Per gli Hornets ora è dura ripartire senza il proprio faro e leader, Chris Paul

Titoli di coda. Si è concluso un grosso capitolo della storia degli Hornets: cominciato sei stagioni fa con la scelta al draft di Chris Paul, giunto a termine meno di un mese fa con la trade a Los Angeles, sponda Clippers.

Non starò a dilungarmi su cosa abbia significato Paul per New Orleans, non è questa la sede, resta il fatto che gli Hornets salutano un grande professionista e uomo, oltre che giocatore di riferimento.

Il suo tempo nella franchigia della Louisiana era chiaramente giunto al termine, motivo per cui si è resa necessaria una trade che lo portasse altrove: scartata la meta preferita del giocatore per sua stessa ammissione, una New York a corto di argomenti validi per mettere su uno scambio, la corsa finale è stata tra Warriors, Clippers, Celtics e Lakers.

Alla fine è maturata l’ormai celebre e probabilmente storica trade annullata da Stern con la parte nobile di Los Angeles, con lo stesso commisioner che andava poi ad accettare la proposta dei “cugini” meno blasonati; putiferio annunciato, con miriadi di valutazioni più o meno soggettive da una parte e dall’altra, ma a ben vedere con poca ragione di esistere.

Non starò a sviscerare quale delle due proposte fosse effettivamente migliore, non se ne uscirebbe più, mi limito a un paio di considerazioni.

Innanzitutto trovo inutile il gridare allo scandalo per l’annullamento dello scambio con i Lakers: piaccia o meno, la NBA è proprietaria degli Hornets e di conseguenza ha il diritto di farlo.

Che la situazione sia stata gestita malissimo è piuttosto chiaro, ma sembra evidente che alla base ci sia un grossolano errore di comunicazione tra la stessa NBA e il capace ma poco esperto Dell Demps, che ha in mano la gestione del mercato a New Orleans: mentre il general manager, spalleggiato dal coach, voleva e probabilmente vuole tutt’ora cercare di mantenere la squadra su buoni livelli, sacrificando spazio salariale in nome della competitività a livelli comunque non alti (a meno che si voglia credere che gli Hornets avrebbero potuto lottare per l’obbiettivo finale tradando con i Lakers), le direttive di Stern sono state piuttosto chiaramente quelle di abbattere i costi e cercare di portare a casa scelte e talento giovane.

→ **COSA FARE**
Traduci in inglese questa frase dell'articolo sugli Hornets: "Innanzitutto trovo inutile il gridare allo scandalo per l’annullamento dello scambio con i Lakers: piaccia o meno, la NBA è proprietaria degli Hornets e di conseguenza ha il diritto di farlo." Le righe qui sotto provengono da un'altra fonte.

→ **RIGHE FORNITE**
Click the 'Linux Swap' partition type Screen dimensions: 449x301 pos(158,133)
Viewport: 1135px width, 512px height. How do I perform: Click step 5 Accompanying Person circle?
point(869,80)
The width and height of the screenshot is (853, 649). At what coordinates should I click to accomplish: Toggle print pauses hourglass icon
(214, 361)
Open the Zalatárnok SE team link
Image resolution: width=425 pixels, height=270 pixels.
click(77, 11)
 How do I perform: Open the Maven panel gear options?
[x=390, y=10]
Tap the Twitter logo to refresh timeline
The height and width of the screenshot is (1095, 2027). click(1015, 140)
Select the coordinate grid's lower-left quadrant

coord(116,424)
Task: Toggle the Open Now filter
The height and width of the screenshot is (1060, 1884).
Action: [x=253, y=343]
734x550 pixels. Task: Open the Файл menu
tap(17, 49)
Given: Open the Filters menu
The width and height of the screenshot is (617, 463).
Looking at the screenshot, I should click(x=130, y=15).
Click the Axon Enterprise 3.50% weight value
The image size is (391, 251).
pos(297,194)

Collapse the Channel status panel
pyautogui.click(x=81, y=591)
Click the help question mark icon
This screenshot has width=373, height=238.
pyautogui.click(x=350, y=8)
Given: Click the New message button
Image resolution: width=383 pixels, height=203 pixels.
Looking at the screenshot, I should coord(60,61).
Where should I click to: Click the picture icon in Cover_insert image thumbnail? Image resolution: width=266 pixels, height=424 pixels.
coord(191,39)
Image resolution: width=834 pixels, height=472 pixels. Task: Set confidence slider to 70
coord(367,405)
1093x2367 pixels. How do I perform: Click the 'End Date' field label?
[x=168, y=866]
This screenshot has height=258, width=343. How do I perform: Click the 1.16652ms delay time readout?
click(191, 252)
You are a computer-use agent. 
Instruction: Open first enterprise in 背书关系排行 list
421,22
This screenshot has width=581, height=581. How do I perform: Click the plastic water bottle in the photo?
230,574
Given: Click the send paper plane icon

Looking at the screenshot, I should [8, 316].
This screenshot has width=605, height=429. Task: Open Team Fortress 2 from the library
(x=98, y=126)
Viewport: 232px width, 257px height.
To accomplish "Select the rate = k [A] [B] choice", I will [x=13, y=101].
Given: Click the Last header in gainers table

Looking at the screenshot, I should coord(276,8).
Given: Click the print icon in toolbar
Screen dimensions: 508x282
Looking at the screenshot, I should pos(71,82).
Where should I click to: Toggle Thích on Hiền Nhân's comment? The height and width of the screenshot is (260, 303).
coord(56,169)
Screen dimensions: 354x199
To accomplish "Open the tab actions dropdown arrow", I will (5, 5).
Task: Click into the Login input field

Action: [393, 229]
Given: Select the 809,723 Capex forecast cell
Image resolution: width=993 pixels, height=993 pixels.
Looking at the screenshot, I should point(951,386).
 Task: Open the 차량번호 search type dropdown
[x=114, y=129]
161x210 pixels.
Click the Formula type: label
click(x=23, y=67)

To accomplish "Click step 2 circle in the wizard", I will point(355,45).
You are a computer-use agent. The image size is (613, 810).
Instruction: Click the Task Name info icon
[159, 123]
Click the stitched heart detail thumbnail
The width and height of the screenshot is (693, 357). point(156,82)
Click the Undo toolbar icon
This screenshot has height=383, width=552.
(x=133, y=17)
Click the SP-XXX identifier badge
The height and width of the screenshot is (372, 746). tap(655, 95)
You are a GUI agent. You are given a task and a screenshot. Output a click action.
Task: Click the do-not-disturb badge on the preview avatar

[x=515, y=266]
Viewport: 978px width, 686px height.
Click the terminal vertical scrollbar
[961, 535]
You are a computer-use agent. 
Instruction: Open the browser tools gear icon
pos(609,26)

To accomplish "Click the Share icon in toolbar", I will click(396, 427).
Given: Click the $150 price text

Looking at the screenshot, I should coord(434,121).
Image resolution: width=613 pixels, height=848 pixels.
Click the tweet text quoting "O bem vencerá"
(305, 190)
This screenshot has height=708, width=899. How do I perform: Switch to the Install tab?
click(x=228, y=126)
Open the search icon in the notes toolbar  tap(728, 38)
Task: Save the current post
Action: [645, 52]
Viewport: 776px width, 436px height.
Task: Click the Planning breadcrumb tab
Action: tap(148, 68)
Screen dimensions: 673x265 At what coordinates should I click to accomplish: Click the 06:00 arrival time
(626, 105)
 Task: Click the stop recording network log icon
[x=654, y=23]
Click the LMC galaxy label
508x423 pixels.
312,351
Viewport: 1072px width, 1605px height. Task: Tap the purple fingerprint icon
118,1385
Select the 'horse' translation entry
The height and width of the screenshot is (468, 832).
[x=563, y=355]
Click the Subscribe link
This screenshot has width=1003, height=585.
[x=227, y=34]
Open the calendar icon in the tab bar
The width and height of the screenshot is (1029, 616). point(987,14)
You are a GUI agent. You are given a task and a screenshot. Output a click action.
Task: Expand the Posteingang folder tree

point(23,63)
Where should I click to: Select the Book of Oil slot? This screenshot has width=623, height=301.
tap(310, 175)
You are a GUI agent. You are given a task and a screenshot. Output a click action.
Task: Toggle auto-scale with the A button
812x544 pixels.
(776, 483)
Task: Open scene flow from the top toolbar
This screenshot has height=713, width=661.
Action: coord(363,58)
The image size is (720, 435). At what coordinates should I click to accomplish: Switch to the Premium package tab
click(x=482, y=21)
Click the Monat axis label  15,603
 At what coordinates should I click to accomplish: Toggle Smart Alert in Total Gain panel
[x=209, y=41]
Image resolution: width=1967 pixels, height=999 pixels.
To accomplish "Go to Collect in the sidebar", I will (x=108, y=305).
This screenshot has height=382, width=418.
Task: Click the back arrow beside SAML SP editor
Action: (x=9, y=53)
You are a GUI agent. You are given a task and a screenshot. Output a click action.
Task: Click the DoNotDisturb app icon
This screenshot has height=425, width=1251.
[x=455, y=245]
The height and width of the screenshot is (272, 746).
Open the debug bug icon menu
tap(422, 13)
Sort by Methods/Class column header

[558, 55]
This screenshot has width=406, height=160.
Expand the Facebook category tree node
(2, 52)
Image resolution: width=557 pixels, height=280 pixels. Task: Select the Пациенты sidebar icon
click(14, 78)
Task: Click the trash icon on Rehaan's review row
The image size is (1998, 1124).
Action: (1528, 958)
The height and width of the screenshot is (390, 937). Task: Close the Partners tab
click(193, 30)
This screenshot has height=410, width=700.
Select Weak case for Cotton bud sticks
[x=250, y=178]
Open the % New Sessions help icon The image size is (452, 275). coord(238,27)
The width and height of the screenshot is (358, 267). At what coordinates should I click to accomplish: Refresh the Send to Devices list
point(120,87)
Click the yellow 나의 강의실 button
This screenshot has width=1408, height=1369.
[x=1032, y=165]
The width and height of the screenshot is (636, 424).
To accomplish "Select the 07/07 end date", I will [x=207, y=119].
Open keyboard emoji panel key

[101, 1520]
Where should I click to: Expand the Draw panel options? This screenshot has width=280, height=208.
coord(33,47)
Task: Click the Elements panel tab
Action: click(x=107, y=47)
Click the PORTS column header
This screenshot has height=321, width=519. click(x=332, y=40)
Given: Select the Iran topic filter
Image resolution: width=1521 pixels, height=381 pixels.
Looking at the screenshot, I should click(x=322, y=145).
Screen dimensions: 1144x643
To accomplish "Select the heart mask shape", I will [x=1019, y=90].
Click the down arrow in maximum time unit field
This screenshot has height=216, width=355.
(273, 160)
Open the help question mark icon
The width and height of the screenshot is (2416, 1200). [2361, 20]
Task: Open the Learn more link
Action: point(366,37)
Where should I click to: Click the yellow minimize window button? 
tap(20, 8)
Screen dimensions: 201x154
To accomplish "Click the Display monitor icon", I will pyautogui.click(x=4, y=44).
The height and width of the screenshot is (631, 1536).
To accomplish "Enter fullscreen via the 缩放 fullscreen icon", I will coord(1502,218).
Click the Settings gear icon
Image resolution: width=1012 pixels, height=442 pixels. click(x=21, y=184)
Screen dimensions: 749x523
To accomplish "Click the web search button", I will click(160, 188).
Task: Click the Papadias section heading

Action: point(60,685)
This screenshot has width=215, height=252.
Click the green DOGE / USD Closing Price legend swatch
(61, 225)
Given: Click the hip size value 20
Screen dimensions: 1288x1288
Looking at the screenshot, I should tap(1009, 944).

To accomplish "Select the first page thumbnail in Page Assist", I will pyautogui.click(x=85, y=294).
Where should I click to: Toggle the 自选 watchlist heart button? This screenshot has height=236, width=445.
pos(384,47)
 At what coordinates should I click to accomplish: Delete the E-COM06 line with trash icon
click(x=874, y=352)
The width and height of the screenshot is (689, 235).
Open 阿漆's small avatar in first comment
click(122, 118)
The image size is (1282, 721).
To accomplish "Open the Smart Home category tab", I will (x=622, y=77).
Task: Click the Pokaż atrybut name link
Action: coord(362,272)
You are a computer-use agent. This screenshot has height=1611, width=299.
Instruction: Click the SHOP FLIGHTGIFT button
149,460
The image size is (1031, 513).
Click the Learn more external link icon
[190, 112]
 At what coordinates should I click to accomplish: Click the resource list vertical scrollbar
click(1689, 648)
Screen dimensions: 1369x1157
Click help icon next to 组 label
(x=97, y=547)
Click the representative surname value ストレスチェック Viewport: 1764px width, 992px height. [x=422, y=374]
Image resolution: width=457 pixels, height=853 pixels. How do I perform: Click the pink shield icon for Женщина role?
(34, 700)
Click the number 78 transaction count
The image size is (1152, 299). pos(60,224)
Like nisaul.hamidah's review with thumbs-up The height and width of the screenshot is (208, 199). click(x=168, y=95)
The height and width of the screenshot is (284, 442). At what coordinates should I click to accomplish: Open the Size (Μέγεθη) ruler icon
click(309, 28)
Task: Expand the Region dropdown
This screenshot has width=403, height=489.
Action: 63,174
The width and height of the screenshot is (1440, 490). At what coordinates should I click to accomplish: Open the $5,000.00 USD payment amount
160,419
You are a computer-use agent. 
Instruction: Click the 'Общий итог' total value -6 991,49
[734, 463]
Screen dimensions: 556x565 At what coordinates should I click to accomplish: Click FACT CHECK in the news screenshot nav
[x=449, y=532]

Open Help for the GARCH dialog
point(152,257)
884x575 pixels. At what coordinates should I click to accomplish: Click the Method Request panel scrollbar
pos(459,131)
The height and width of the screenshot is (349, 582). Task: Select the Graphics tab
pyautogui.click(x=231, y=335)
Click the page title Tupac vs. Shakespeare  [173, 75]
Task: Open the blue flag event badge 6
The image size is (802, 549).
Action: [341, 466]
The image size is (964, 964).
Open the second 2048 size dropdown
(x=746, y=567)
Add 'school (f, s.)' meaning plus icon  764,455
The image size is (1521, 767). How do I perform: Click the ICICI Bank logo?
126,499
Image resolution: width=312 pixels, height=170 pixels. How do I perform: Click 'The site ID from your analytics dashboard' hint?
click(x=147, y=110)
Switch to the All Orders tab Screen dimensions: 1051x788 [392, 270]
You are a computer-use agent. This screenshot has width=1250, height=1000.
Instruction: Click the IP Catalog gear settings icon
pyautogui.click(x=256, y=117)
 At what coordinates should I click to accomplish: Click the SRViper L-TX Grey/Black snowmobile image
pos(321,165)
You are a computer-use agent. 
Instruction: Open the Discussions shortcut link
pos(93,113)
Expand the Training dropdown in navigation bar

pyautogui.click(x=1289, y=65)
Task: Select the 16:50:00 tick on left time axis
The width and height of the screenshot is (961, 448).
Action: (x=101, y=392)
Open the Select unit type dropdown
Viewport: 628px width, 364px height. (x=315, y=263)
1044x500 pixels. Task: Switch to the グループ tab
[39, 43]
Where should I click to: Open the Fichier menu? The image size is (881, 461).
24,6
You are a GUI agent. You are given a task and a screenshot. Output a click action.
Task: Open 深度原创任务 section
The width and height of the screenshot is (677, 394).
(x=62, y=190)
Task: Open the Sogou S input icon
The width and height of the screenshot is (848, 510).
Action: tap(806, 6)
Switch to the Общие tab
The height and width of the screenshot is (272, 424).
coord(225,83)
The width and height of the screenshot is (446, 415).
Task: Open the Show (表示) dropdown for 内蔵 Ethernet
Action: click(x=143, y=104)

→ **RISPOSTA**
First of all, I find it pointless to cry scandal over the cancellation of the trade with the Lakers: like it or not, the NBA owns the Hornets and therefore has the right to do so.